▶ _Record excerpts_:
* * * * * * *
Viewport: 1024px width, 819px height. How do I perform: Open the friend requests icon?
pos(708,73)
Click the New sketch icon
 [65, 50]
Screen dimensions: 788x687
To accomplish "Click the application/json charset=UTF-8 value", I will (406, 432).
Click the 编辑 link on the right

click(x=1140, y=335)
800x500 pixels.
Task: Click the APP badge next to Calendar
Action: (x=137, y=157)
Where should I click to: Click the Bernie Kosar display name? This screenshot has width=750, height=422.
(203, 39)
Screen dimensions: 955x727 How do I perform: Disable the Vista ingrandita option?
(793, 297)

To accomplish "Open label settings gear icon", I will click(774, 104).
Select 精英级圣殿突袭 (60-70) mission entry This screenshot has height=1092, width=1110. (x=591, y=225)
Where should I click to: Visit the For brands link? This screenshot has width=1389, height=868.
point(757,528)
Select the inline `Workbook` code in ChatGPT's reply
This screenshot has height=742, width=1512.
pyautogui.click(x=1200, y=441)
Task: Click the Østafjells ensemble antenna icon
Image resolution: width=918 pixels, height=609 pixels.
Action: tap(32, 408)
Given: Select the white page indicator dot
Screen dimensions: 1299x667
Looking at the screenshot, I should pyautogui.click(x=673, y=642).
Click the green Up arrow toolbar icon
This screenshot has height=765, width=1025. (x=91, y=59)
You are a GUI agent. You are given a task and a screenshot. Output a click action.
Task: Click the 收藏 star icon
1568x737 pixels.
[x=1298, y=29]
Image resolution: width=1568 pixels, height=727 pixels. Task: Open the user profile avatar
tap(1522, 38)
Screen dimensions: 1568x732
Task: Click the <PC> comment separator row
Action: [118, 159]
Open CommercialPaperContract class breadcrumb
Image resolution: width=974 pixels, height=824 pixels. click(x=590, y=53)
* * * * * * *
Please say how many lines in the records above contain the word "Select". Give the number alone.

3